Além disso, eu insisto na ideia de que é preciso promover o reencontro entre escolaridade e educação. Pois grande parte do Brasil foi educada fora da escola, uma vez que a escola esteve fechada pra ela. Então ela se educou na igreja, no terreiro, no campo de futebol, na brincadeira. E o país precisa discutir, dentro do sistema educacional mais formal, como levar em consideração o processo de formação do brasileiro. Eu, como historiador, tenho de trabalhar um mês de Revolução sa, e apenas 20 minutos a respeito da formação histórica do Rio Grande do Sul, por exemplo. E isso vale pro Brasil inteiro.
Como você vê o fenômeno do crescimento do Carnaval de rua? É algo que temos experimentado também aqui na Serra.
É um fenômeno muito interessante e muito contundente, que ocorre em várias partes do Brasil. A gente vive num mundo que individualiza cada vez mais as experiências de vida, muito submetido ao tempo do trabalho e da produtividade, os laços coletivos sendo dilacerados, fragmentados, e a gente está sendo engolido por isso. As relações estão se estabelecendo mais no campo virtual do que no real. Diante disso, a festa, mais particularmente o Carnaval, por tudo que ele significa no Brasil, é uma instância de construção de pertencimento a uma coletividade. Uma reconciliação com a ideia de que a vida é viável coletivamente.
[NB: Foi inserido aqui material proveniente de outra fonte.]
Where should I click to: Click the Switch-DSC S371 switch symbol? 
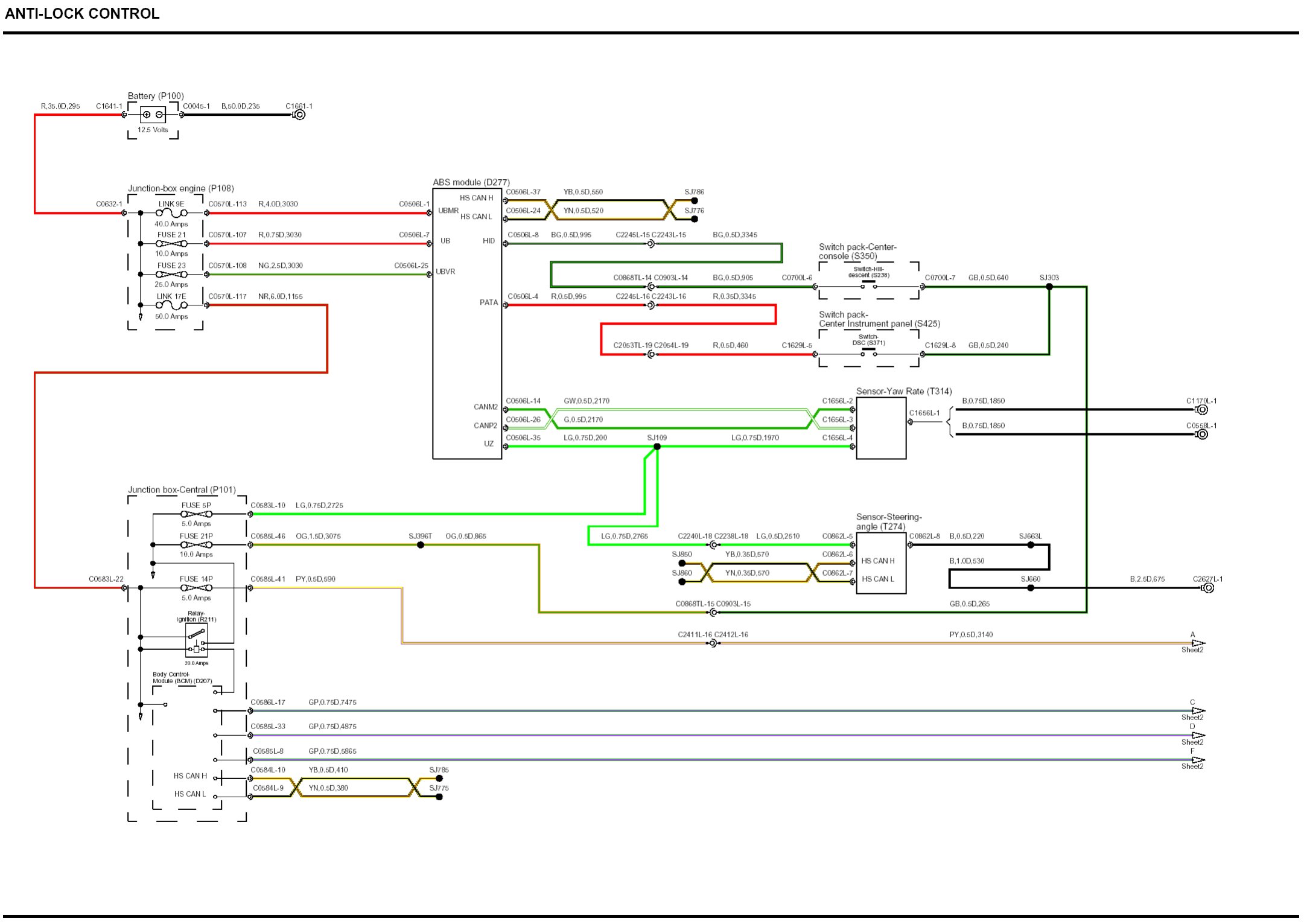[x=869, y=352]
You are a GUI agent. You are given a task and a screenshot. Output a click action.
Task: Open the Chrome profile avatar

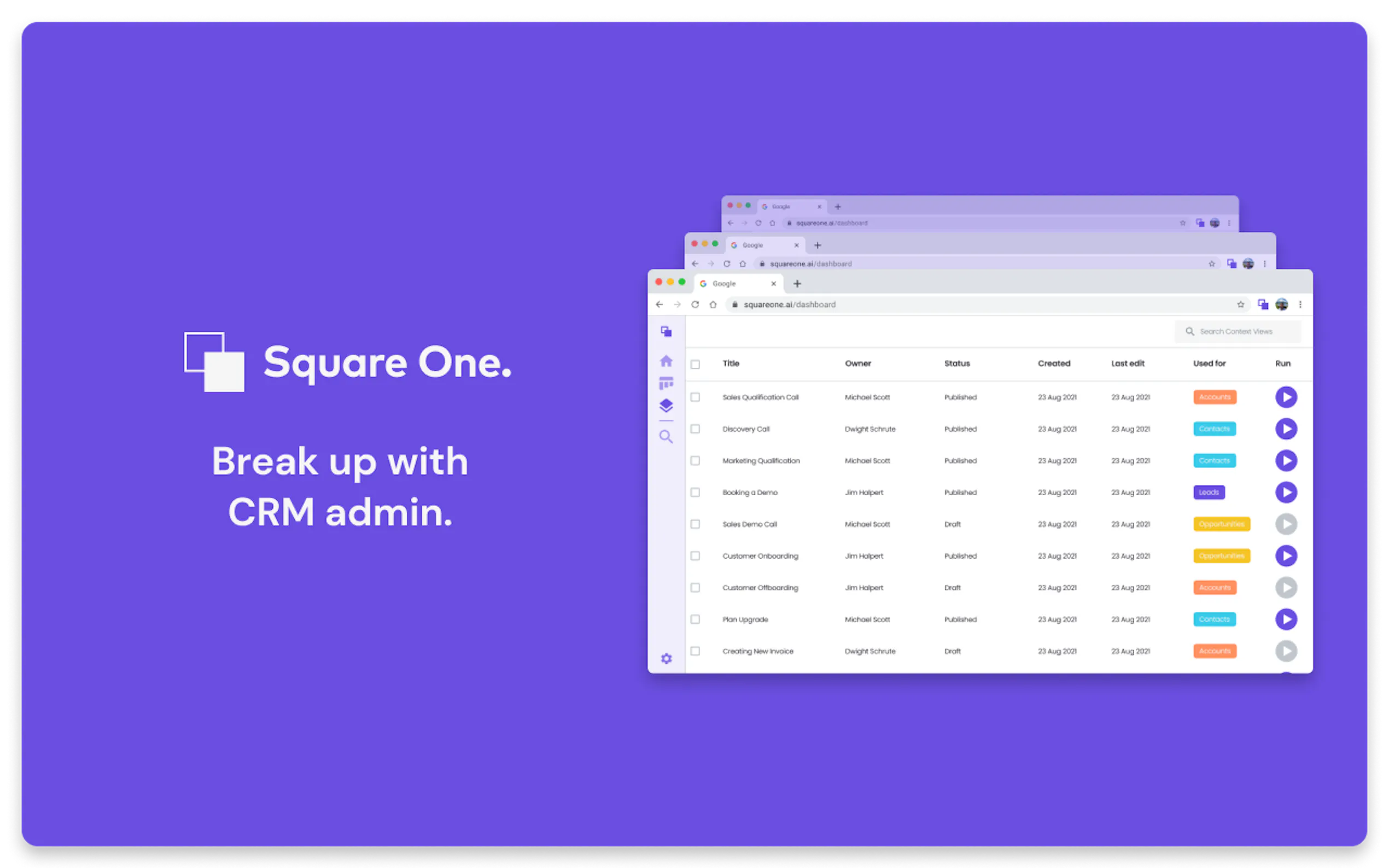(1282, 304)
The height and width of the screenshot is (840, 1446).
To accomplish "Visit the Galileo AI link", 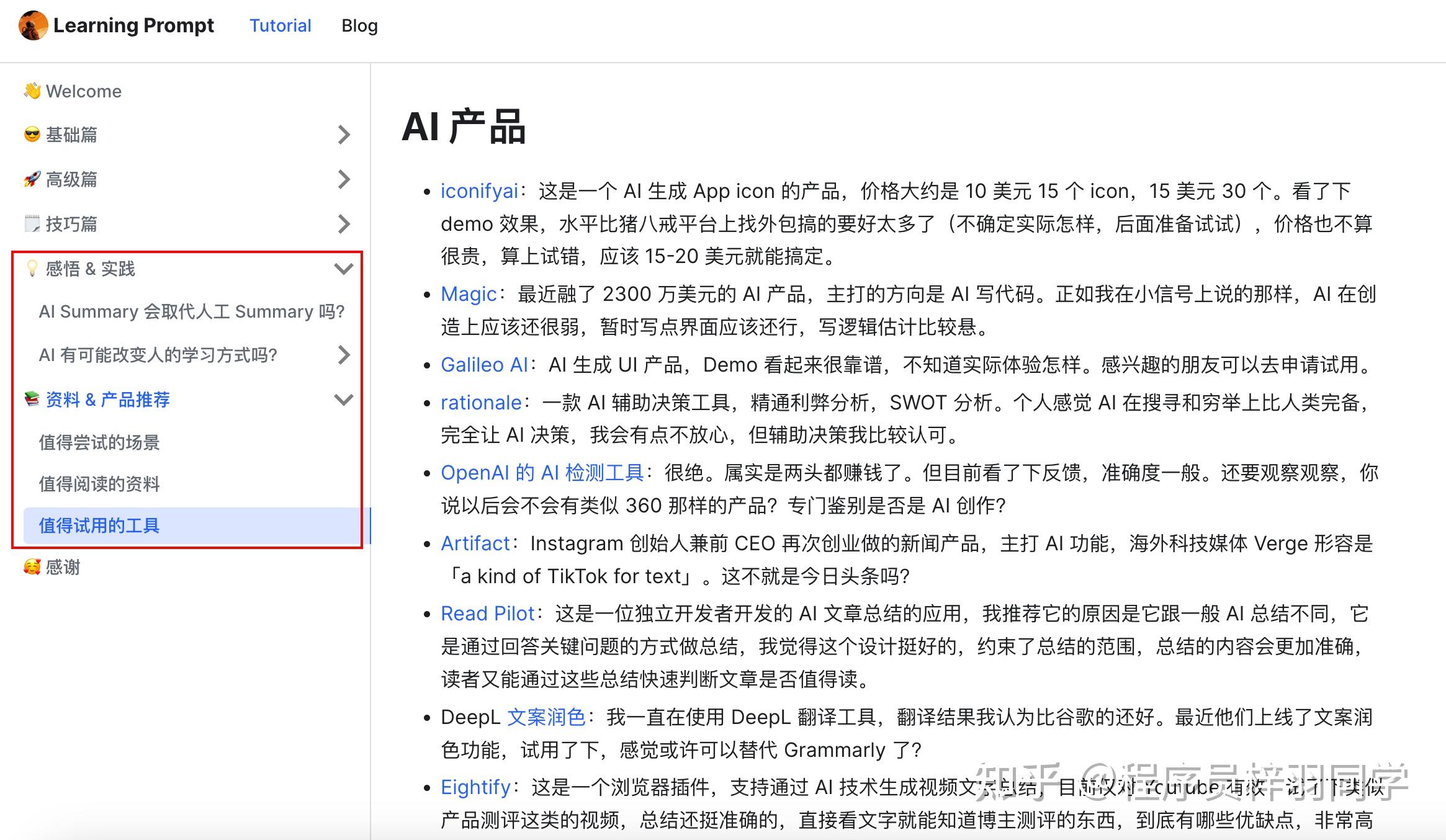I will (485, 365).
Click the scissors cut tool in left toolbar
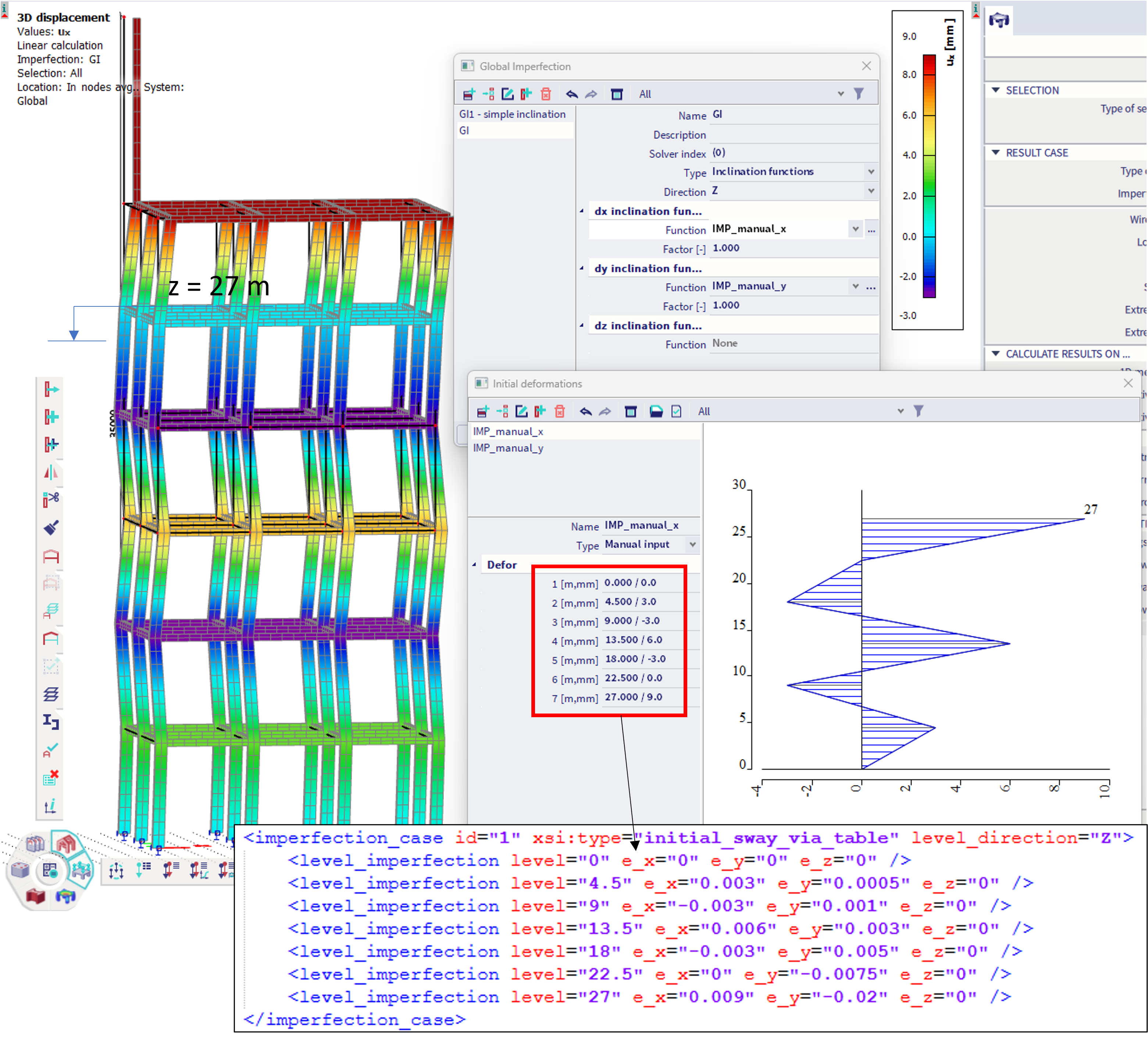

Ao longo dos tempos muitos teóricos estudaram festas, e eu acho que é um objeto de estudo a ser levado muito a sério, porque as festas oferecem possibilidades de reconstruir certos sentidos de vida e de cidade a partir da dinâmica do encontro. Quando a população pratica a rua ela pensa que rua ela quer ter, para além de mero lugar de circulação de pessoas e de mercadorias.